Please be aware that numbered spaces in student lots do not designate reserved spaces for students. These numbered spaces are only for faculty/staff reserved parking. If you park in these reserved spots, your vehicle is subject to ticketing and or towing. The campus-wide speed limit is 15 mph. The student parking rate for the summer is $75. DO NOT plan on trying to park free of charge around campus; parking spots are scarce and vehicles illegally parked are ticketed ($30 – $50 for first offense) or towed by the City of Durham. To obtain a parking permit please fill out the permit form found at the link below, and take it plus $75 to the Bursar’s Office which is found in the basement of the Hoey Administration building. You will then take your receipt to the Campus Police station where you will be issued a parking permit and a booklet that shows you where you are allowed to park on campus. www.nccu.edu/health-safety/police/parking/parkingPermits.cfm
Upon arrival, we will provide you with a map of campus and a Chapel Hill transit bus schedule; no fare is required on any Chapel Hill Transit bus. Maps of all bus routes in Chapel Hill and real-time information about arrival at specific sites are available at http://www.townofchapelhill.org/town-hall/departments-services/transit/routes-schedules/all-routes-schedules . Be sure to check the summer schedule because service changes when the spring semester ends.
MAIL AND PACKAGES
You may use Lisa Phillippie’s office address to receive regular mail and packages.
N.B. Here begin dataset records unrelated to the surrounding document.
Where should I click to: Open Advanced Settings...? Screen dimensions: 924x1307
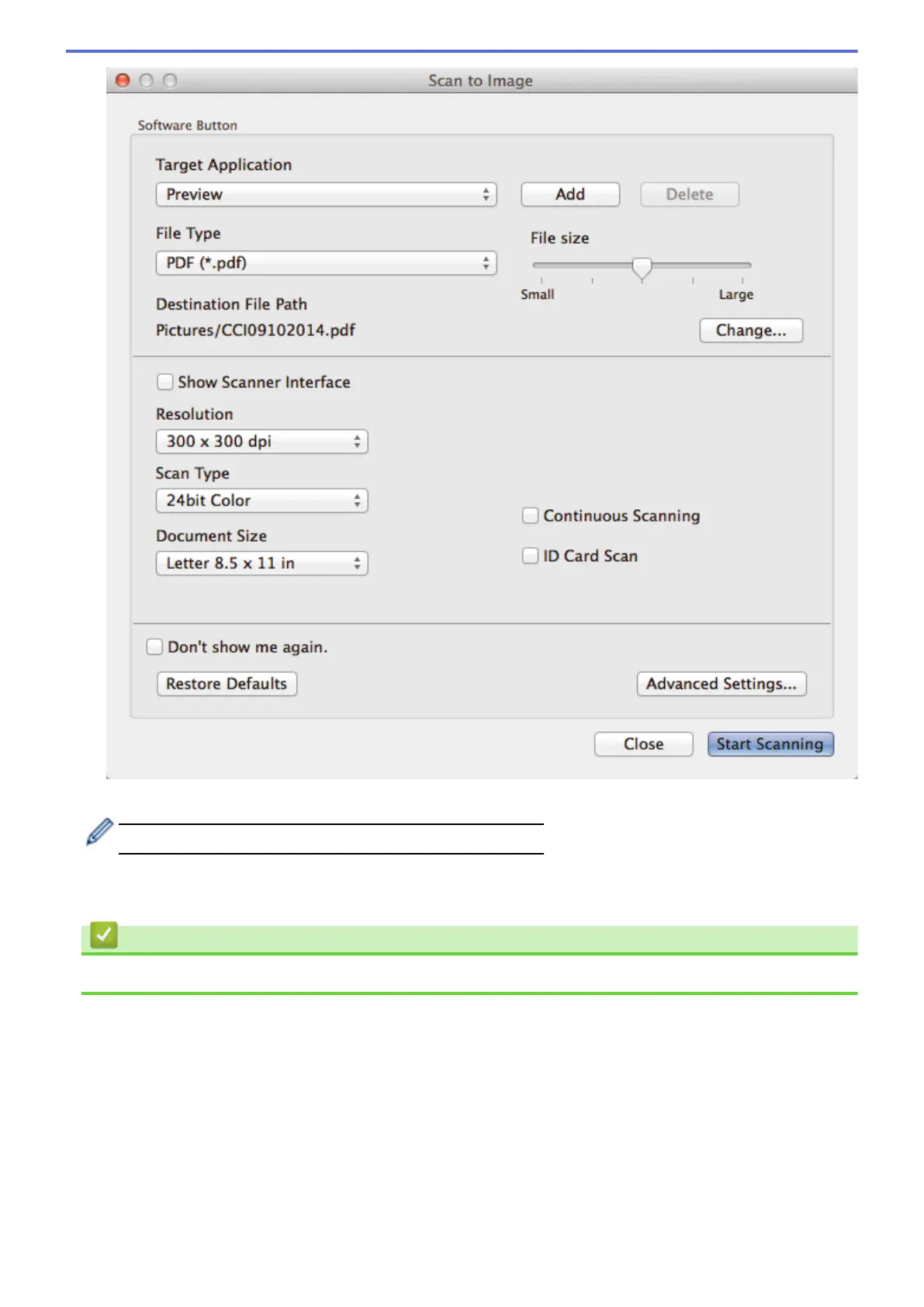click(722, 684)
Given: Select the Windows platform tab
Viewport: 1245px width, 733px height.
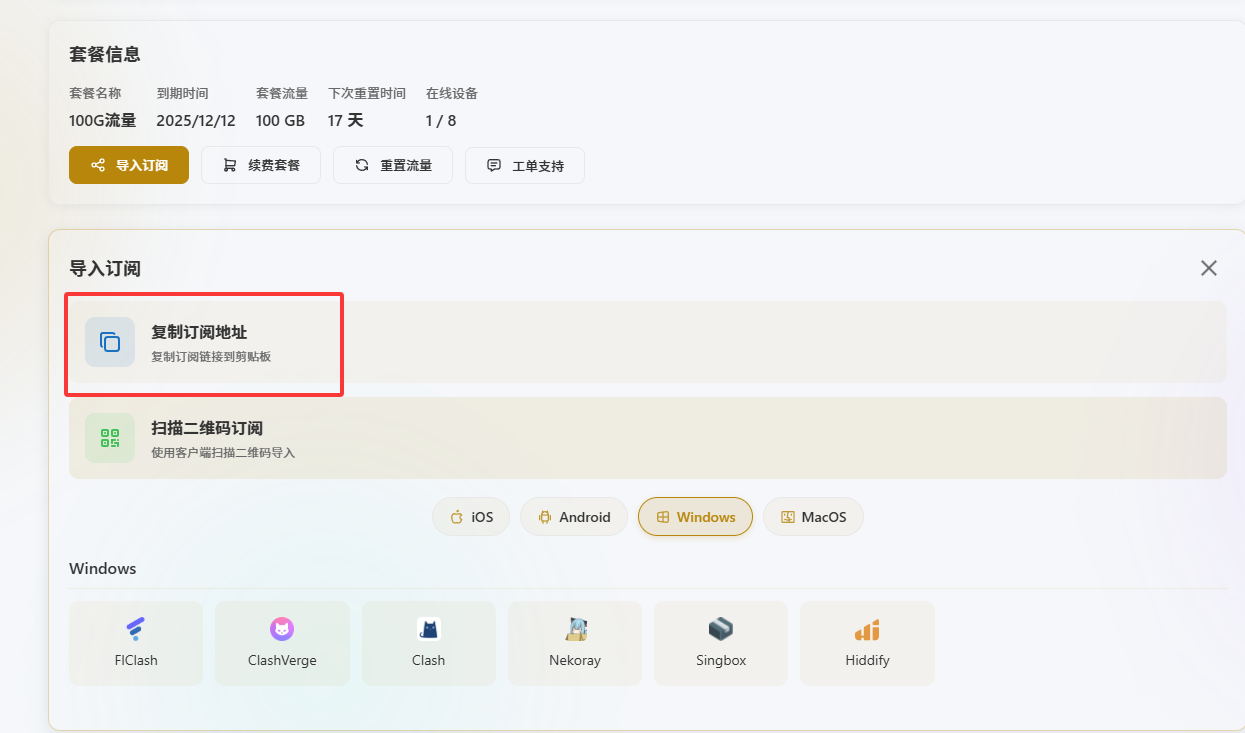Looking at the screenshot, I should click(x=695, y=517).
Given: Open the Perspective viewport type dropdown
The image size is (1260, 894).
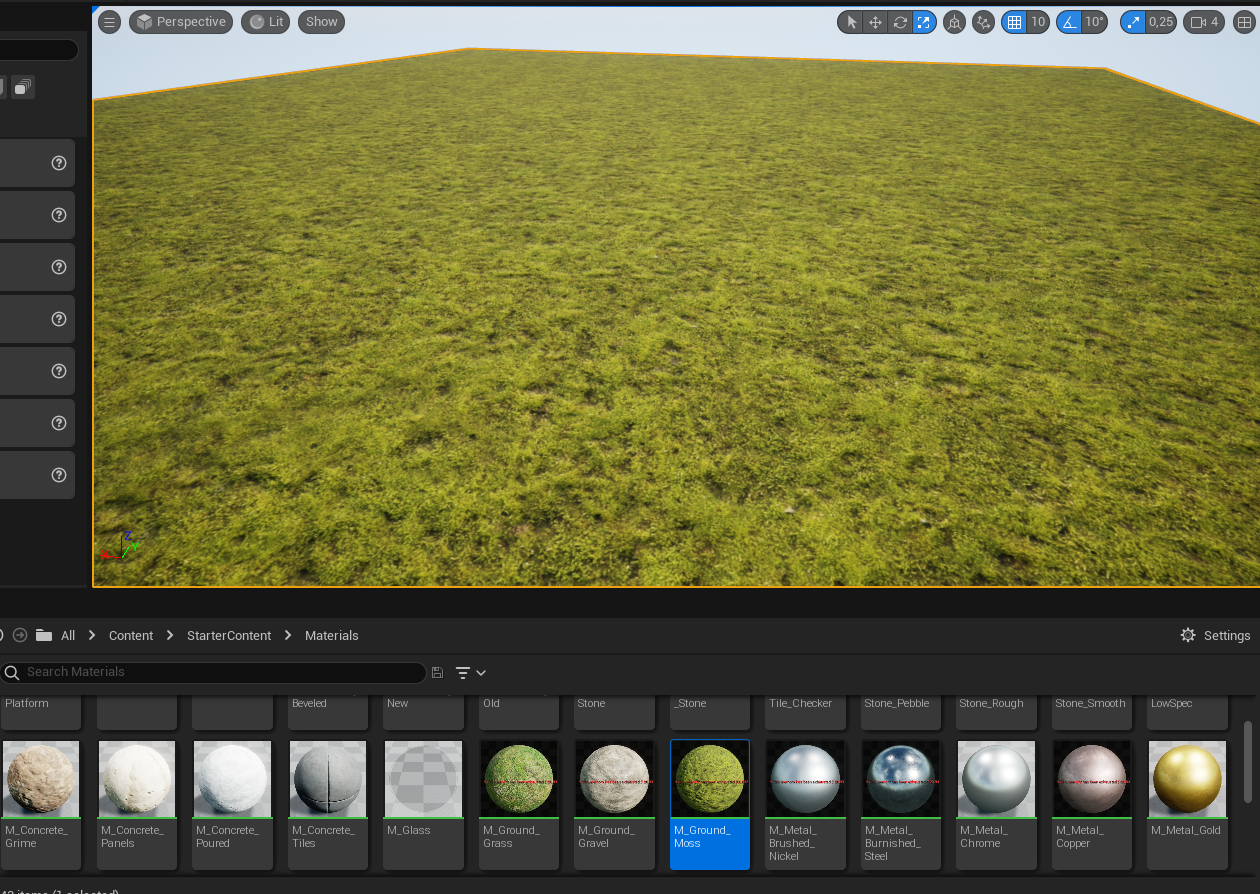Looking at the screenshot, I should (x=181, y=22).
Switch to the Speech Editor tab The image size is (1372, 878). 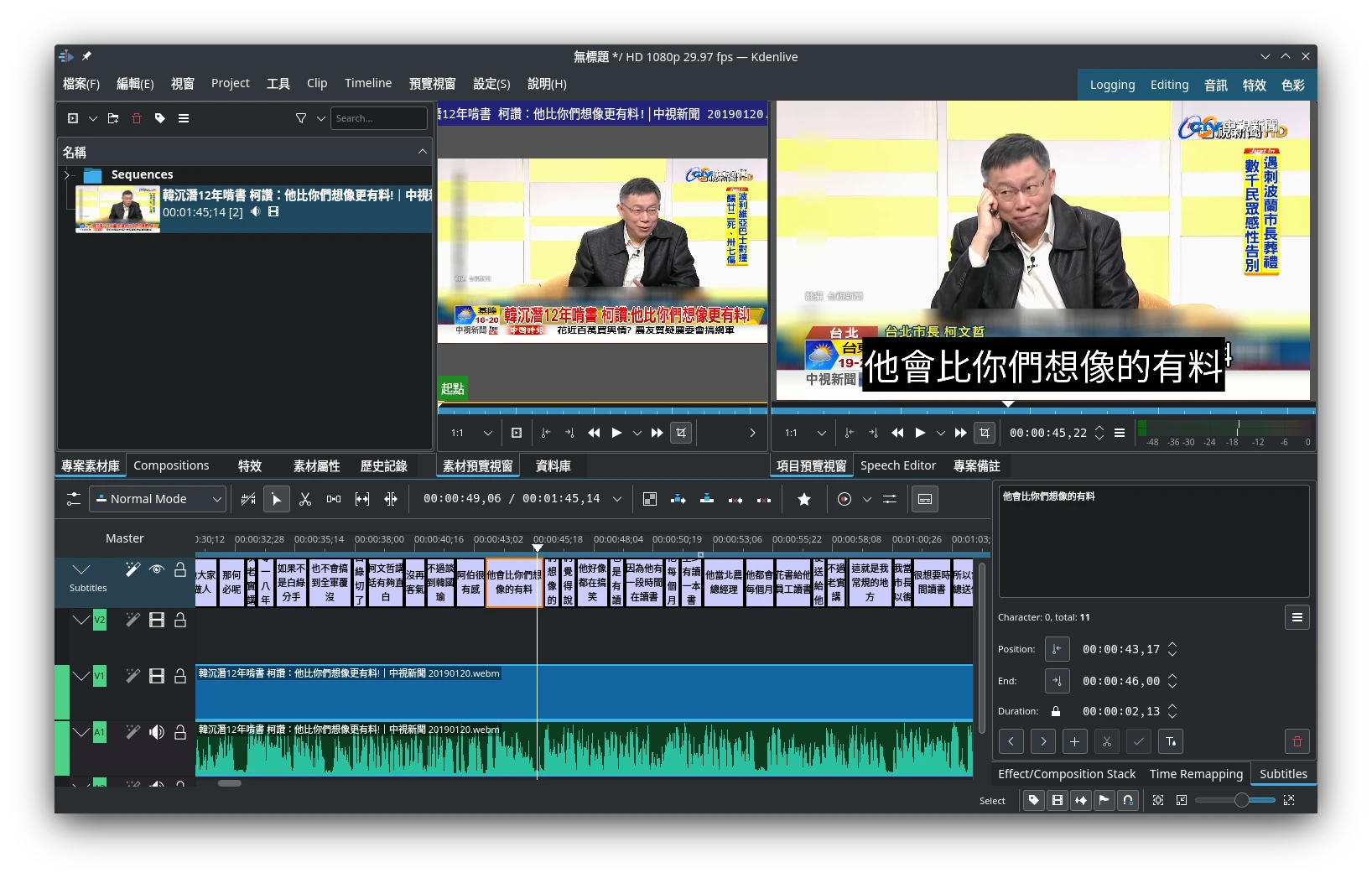click(x=897, y=465)
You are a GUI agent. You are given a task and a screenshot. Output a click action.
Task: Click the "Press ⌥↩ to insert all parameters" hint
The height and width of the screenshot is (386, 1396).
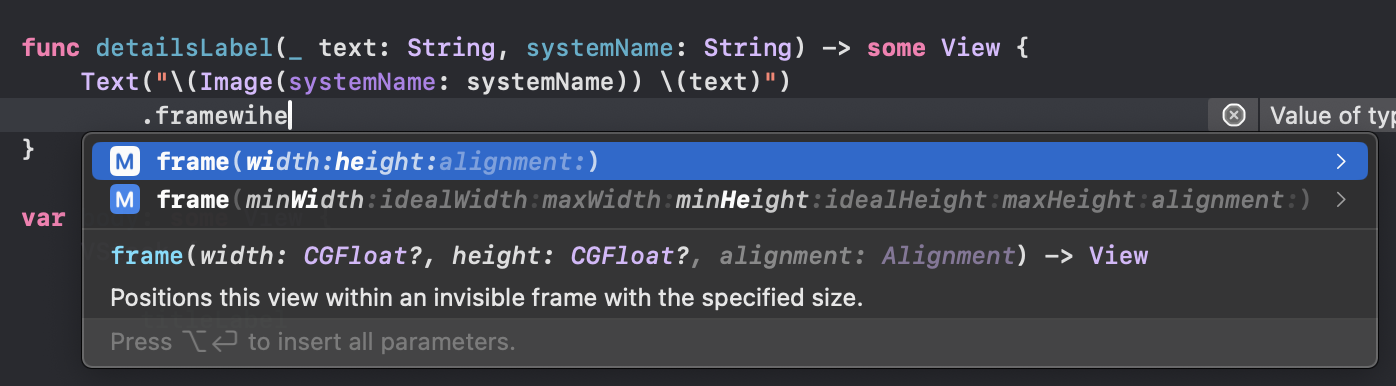[x=313, y=342]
Her address is:
Partners Program Administrator
Department of Biophysics and Biochemistry
The University of North Carolina at Chapel Hill
120 Mason Farm Road Genetic Medicine Building, Suite 3010
Chapel Hill, NC 27514
In addition to laboratory research, a number of other educational and social events are scheduled, including presentations by noted scientists from academia, industry, and government; an outing to a Durham Bulls baseball game; a trip to a North Carolina beach; an afternoon of team-building activities at the UNC Outdoor Recreation Center; and an end-of-program symposium. Other activities are in the planning stages. We will have a complete calendar of activities upon your arrival, so you and your faculty preceptor can schedule your time accordingly. We expect you to be here throughout the work week and for most weekends, especially when there are special required, cohort-building activities. Absence from the lab must be approved in advance by your faculty mentor; absence from required activities must be approved in advance by Dr. Keku.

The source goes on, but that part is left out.